As well as traditional country-specific premium-rate numbers, diallers often use high-priced international and satellite telephony numbers, whose operator companies allow high-priced calls to act as payment channels. Another scam involves calls to a normal number followed by an invoice in the post.

Dialler provider companies insist that diallers are a legitimate way of accepting payments on the internet. However from anecdotal reports the vast majority of dialler use is fraudulent.


Unsolicited commercial software that can cause other untrusted software to be installed.

Many programs have self-update features, connecting to the internet to check for newer versions of themselves. This can be a significant problem if the update mechanism is silent—that is, it performs the update without any prompting or consent from the user.

This sort of feature can generally download arbitrary code—that is, it can do anything at all. Maybe the original software was trusted, but if the company changes policies or owners this trust may be abused in the future. Additionally if the updates are unsigned—not using code-signing or SSL—then an attacker with network-level access could compromise the software updates (for example through man-in-the-middle, DNS poisoning or domain-grabbing attacks).

More seriously, many parasites use this mechanism to install other companies’ parasites, effectively selling access to compromised machines to other parasite vendors. Who may then have their own bundling arrangements, leading to a chain reaction of parasites loading parasites that can eventually paralyse a computer.

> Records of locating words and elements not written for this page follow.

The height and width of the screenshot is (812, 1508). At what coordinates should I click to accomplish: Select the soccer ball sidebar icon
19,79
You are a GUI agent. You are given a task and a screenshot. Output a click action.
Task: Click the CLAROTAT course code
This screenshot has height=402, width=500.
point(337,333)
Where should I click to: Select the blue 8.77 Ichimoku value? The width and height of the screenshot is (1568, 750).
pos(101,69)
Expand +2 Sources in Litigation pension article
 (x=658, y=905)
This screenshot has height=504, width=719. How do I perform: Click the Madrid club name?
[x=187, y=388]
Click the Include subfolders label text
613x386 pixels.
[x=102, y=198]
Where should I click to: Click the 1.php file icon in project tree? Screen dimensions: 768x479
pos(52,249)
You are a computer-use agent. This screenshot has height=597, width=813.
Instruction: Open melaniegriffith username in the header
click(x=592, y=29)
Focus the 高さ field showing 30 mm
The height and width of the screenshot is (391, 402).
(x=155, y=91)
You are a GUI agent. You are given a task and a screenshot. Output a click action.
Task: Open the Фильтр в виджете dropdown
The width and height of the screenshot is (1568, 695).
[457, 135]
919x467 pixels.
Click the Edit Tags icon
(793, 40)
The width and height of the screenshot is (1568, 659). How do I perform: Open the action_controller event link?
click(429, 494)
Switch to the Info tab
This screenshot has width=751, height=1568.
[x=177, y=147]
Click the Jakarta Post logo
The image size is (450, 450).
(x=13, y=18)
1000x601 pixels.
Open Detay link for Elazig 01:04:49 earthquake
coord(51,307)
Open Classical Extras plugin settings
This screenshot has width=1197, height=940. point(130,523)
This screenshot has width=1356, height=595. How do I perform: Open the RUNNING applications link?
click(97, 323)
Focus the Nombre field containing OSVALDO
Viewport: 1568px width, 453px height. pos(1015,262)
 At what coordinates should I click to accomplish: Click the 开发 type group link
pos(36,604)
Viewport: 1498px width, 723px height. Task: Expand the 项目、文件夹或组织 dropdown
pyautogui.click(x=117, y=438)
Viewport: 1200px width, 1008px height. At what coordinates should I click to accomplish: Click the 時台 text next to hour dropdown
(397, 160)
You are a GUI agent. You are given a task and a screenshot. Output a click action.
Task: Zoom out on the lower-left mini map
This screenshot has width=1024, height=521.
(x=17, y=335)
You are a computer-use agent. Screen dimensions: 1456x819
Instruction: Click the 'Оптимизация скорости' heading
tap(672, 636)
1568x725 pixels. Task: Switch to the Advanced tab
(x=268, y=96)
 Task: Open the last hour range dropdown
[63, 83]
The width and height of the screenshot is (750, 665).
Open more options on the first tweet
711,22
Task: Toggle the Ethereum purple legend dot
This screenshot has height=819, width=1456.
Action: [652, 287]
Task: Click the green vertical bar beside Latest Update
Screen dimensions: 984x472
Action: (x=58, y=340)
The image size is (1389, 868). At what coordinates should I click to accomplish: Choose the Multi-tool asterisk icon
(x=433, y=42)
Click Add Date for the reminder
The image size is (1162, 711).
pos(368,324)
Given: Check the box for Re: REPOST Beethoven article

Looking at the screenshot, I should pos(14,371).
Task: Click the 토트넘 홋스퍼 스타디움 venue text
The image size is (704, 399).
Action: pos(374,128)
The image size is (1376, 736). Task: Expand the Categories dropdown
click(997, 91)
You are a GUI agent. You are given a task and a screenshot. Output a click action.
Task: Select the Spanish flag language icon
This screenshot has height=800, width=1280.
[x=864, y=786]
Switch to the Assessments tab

Another trick used by backdoors is to lower the system’ security settings, allowing other parasites to install much more easily, for example by lowering Internet Explorer security options so that it runs all code without asking, or adding attackers to a list of sites or software publishers intrinsically trusted by the system. This kind of sabotage often goes unnoticed.

A state-storage mechanism built into web browsers. They are not really anything to do with unsolicited commercial software and are not covered at this site.

However, many of the anti-parasite programs also detect and remove cookies from certain advertising networks, as ‘tracking cookies’ or even ‘spyware cookies’.

There are reasons to be concerned about the ‘third-party cookies’ used by advertising networks: by identifying the viewer at every site that uses a network, they can assemble long-term web usage patterns that, with accidental or deliberate leakage of information from their member sites could also become personally identifiable.

Nonetheless, having cookies from ad networks is not a sign that a computer has been compromised, and isn’t really anything to get too worried about in itself. The problems related to cookies can be avoided by altering the built-in cookie settings available in all modern web browsers.